Para Fonseca, é essencial realizar uma logística hospitalar de qualidade evitando desperdícios, com o auxílio de recursos tecnológicos que já possibilitam, hoje, provisionar a necessidade de cada medicamento por região do País e fazer um controle rigoroso dos lotes, conforme a validade, através do sistema de rastreabilidade. “Isso permite o remanejamento de insumos entre unidades de saúde e reduzir a obsolescência de medicamentos, que hoje gira em torno de 20%”, explica Fonseca.

Descarte de medicamentos

O marco legal mais importante para a logística reversa ocorreu com a aprovação da Lei 12.305/2010, que instituiu a Política Nacional de Resíduos Sólidos (PNRS). Em paralelo, a ANVISA trabalha agora em uma proposta para reduzir os riscos à saúde pública e o impacto ambiental do descarte, ao criar um Grupo de Trabalho Temático de Medicamentos (GTT de Medicamentos), composto pelo Poder Público, setor empresarial, instituições de ensino e entidades profissionais. Com isso, a Agência quer elaborar uma proposta para a implementação da logística reversa na cadeia produtiva do medicamento. 
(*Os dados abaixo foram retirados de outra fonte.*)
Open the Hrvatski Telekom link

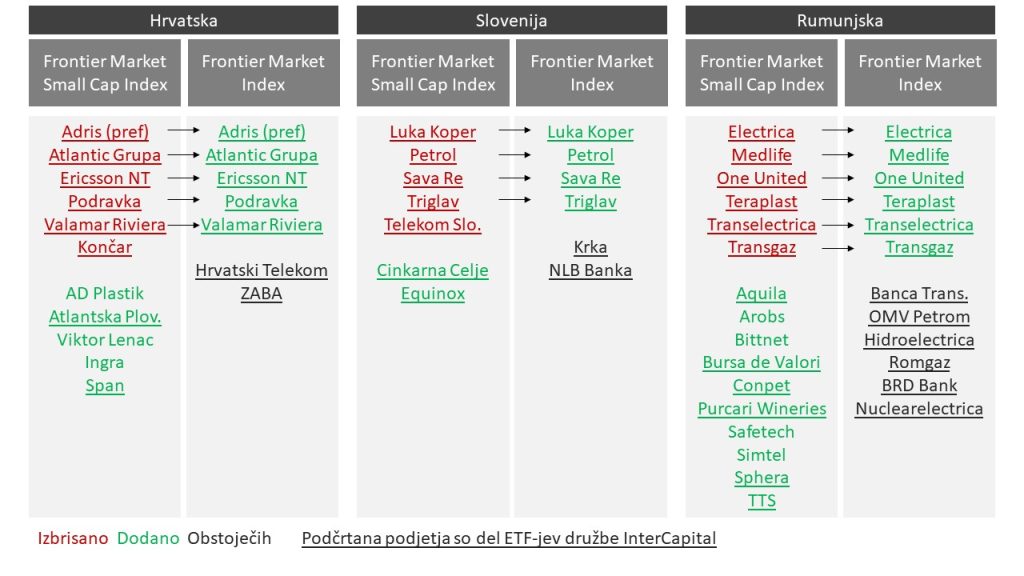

Alguns programas de operacionalização, coleta e transporte de resíduos sólidos e, sobretudo, de orientação à população para o descarte correto de medicamentos têm sido adotados no Brasil, alguns há muitos anos. É o caso do programa especial da Prefeitura Municipal de Curitiba, cuja coleta de lixo de composição química é realizada uma vez por mês, como também da Farmácia Popular, da Universidade Federal do Rio Grande do Sul, e do Programa de Devolução Segura de Medicamentos do Hospital das Clínicas, da Faculdade de Medicina da Universidade de São Paulo.

A logística reversa tem dois eixos essenciais: de um lado, o consumidor final, responsável pelo descarte de medicamentos vencidos em pontos de coleta autorizados, e de outro, os gestores hospitalares, que devem observar as mais avançadas tecnologias, que permitem gerar economia financeira, remanejamento de medicamentos por unidades, controle rigoroso de prazos de validades, entre outros benefícios do inicio ao fim do processo.

“Para uma boa logística reversa dentro das instituições de saúde, é preciso monitorar e rastrear tudo o que foi consumido, de forma que determinada quantidade excedente possa retornar ao estoque e, consequentemente, ser incorporada à instituição ou unidade de saúde”, finaliza o presidente da UniHealth Logística Hospitalar.